Oddly enough, I actually agree with most of the stuff that’s actually contained in the supplement. There’s a piece by James Lovelock who argues that the Earth, which he regards as a living, breathing organism is on it’s last legs though as he’s 79 himself one wonders if the great anthropomorphiser is merely having intimations of his own mortality.

Things get a bit more suspect with wildly over-optimistic pieces about bio-fuels and solar. It’s not pointed out that ethanol, the bio-fuel of choice for companies like Monsanto isn’t really all that energy-efficient at all compared to the more environmentally friendly but less profitable woodchip.

Then there’s a piece called Here come the caring, sharing millionaires. And there was me thinking that Shell were doing this out of the kindness of their hearts.

It seems that it’s hip to be green again, just like it was in the late 60’s and late 80’s. In the last few months we’ve seen the ludicrous spectacle of David Cameron flying in a private jet to witness the effects of global warming at first hand. We’ve seen B.P. change it’s name to beyond petroleum. And even George w Bush has told America to use less fossil fuels.

I’m not old enough to remember the 60’s but I remember how dissiliusioned I was in the early 90’s when the economic recession wiped the environment from people’s minds as if we were all stepford wives, and I can’t help feeling that when the current economic bubble bursts we’ll all be more worried about our mortgages than about Gaia.
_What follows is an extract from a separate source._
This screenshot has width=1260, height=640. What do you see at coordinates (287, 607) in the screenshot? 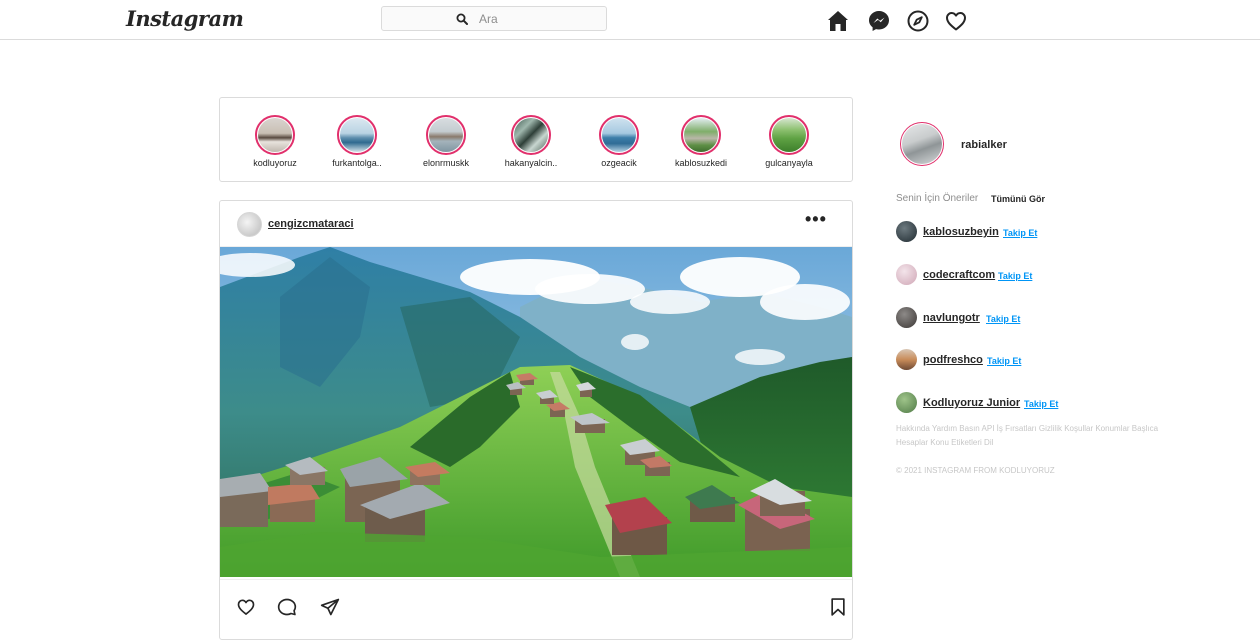
I see `comment-icon` at bounding box center [287, 607].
Except maybe that people will make the link between the cost of oil and the environmental effect this time.

Those of you who’ve seen that excellent documentary The Corporation will know that Shell are no strangers to this sort of corporate eye-washing. In it their CEO has a cup of tea with some prostestors and tells them he shares their concerns, but that he works for a corporation where money is always the bottom line.

Last weekend I went up to Rossport in mayo to find out just how cynically Shell pursue this bottom line.
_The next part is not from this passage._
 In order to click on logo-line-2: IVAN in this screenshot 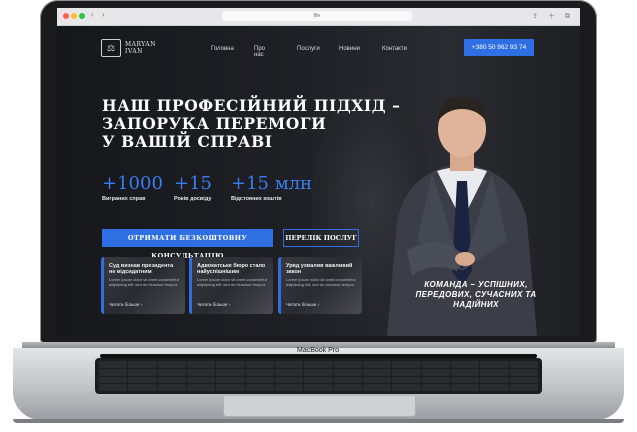, I will do `click(134, 52)`.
For an extra €200 million Shell could put the proposed new gas pipeline offshore and leave the people of Rossport free from fear of an explosion potentially a third the size of Hiroshima. That’s a lot of money to you or me, to Shell it’s peanuts.What’s worse is what Shell regard as “acceptable risk”
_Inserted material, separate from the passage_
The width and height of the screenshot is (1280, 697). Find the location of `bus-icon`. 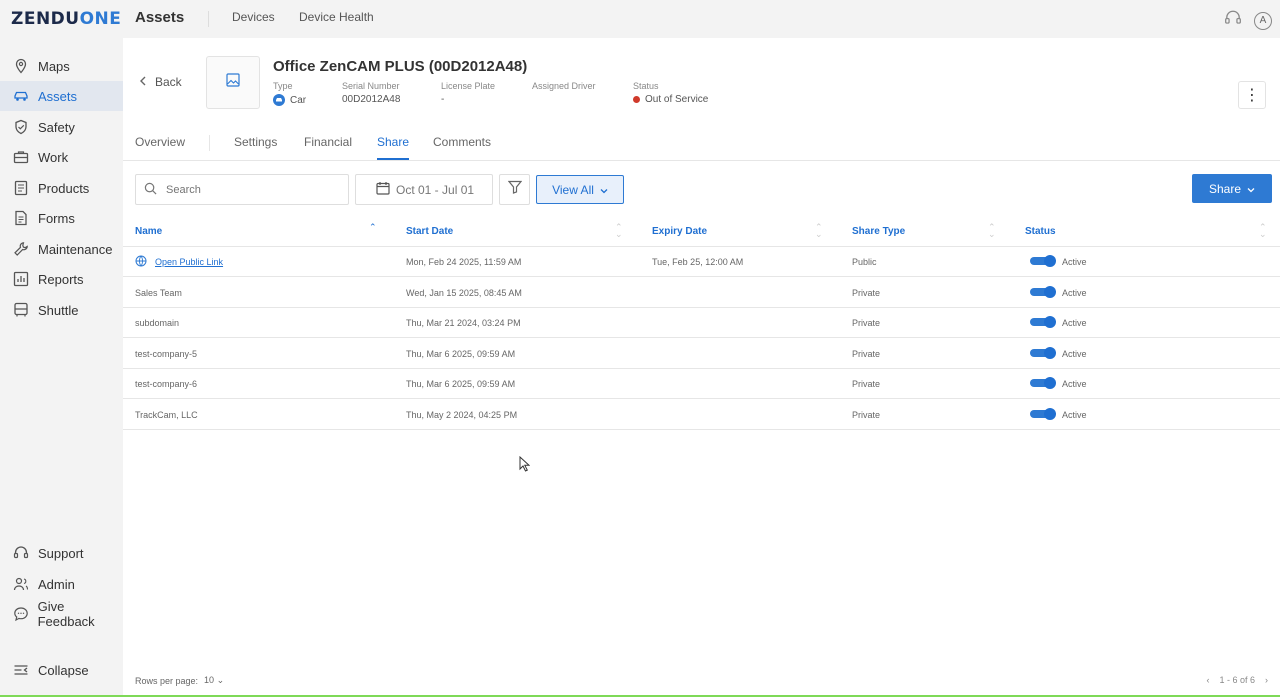

bus-icon is located at coordinates (21, 310).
To them, if 1 in a million people in the affected area die, that’s acceptable. But the affected area is considered to be the whole country which will benefit (though not a great deal, thanks to Ray Burke) and the project will be there for 30 years, so it’s OK for 120 people to die, just so Shell can save €200 million.

So that’s what our lives are worth to shell. €1.66 million. I almost wish we worth as much as the victims of 9/11 ($200million), or the people of the Falklands (£10million).

Of course I’m sure we’re worth a lot more than, for instance, the people of Nigeria which is really reassuring. After all, we are letting them have all that gas almost for free even though we’re a rich western country and not a banana republic, though we will be if Enda Kenny gets elected, according to Bertie.

Unlike many of the people who mooned at the bemused security guard up in Rossport, (that’s me, second from the left) I’m confident that if the greens have a government ministry after the election, (environment, ideally) that the shell pipeline will be forced to go offshore. I recognise that we need the gas as we’re the 7th most fossil-fuel dependent nation, although we seem to be ignoring the a huge resource of bio-fuel in Mary Harney’s stomach which could be tapped in a single liposuction operation.

Yet if we stopped listening to people like Shell and started driving smaller cars and living in smaller cars, we could probably leave both the Corrib Gas Field and the Tanaiste’s gut alone.